==== Extract to read ====

SWAT primarily distinguishes itself in programmability: an explicit goal of 
this project is to have as few user-visible API changes as possible from what 
people have come to know and love in Spark. There are a number of 
fixed-function GPU libraries out there now, so we wanted to look instead at 
something that could be used to build new but still well-performing Spark apps.

SWAT is currently more of a research project than a production-ready system, so 
there’s a chance it won’t work out-of-the-box on some systems. With that said, 
it does have fairly comprehensive functional and code generation testing. If 
you’re interested in trying it out and having trouble setting up, feel free to 
contact me directly. And of course, any questions or feedback from the 
community are always welcome.

Thanks,

Max

> On Jan 22, 2016, at 3:42 AM, Kazuaki Ishizaki  wrote:
> 
> Hi Alexander,
> The goal of our columnar to effectively drive GPUs in Spark. One of important 
> items is to effectively and easily enable highly-tuned libraries for GPU such 
> as BIDMach.
> 
> We will enable BIDMach with our columnar storage. On the other hand, it is 
> not easy task to scaling BIDMach with current Spark. I expect that this talk 
> would help us.
> http://conferences.oreilly.com/strata/hadoop-big-data-ca/public/schedule/detail/47565
>  
> 
> 
> We appreciate your great feedback.
> 
> Best Regards,
> Kazuaki Ishizaki, Ph.D., Senior research staff member, IBM Research - Tokyo
> 
> 
> 
> From:"Ulanov, Alexander" 
> To:Kazuaki Ishizaki/Japan/IBM@IBMJP, "dev@spark.apache.org" 
> , Joseph Bradley 
> Cc:John Canny , "Evan R. Sparks" 
> , Xiangrui Meng , Sam Halliday 
> 
> Date:2016/01/22 04:20
> Subject:RE: Using CUDA within Spark / boosting linear algebra
> 
> 
> 
> Hi Kazuaki,
>  
> Indeed, moving data to/from GPU is costly and this benchmark summarizes the 
> costs for moving different data sizes with regards to matrices 
> multiplication. These costs are paid for the convenience of using the 
> standard BLAS API that Nvidia NVBLAS provides. The thing is that there are no 
> code changes required (in Spark), one just needs to reference BLAS 
> implementation with the system variable. Naturally, hardware-specific 
> implementation will always be faster than default. The benchmark results show 
> that fact by comparing jCuda (by means of BIDMat) and NVBLAS. However, it 
> also shows that it worth using NVBLAS for large matrices because it can take 
> advantage of several GPUs and it will be faster despite the copying overhead.

====

Set task — Write out the Spark GPU discussion again, everything from "SWAT primarily distinguishes" down to "well-performing Spark apps.", switching "programmability" to "ease of use".

==== Data lines ====

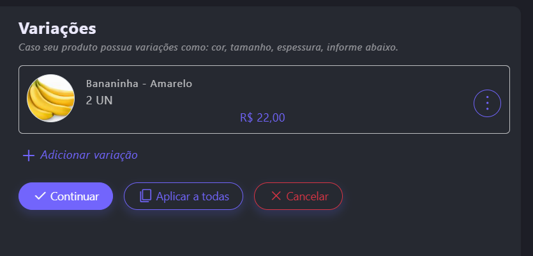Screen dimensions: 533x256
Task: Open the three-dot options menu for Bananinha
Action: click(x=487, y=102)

====

Output below —
SWAT primarily distinguishes itself in ease of use: an explicit goal of 
this project is to have as few user-visible API changes as possible from what 
people have come to know and love in Spark. There are a number of 
fixed-function GPU libraries out there now, so we wanted to look instead at 
something that could be used to build new but still well-performing Spark apps.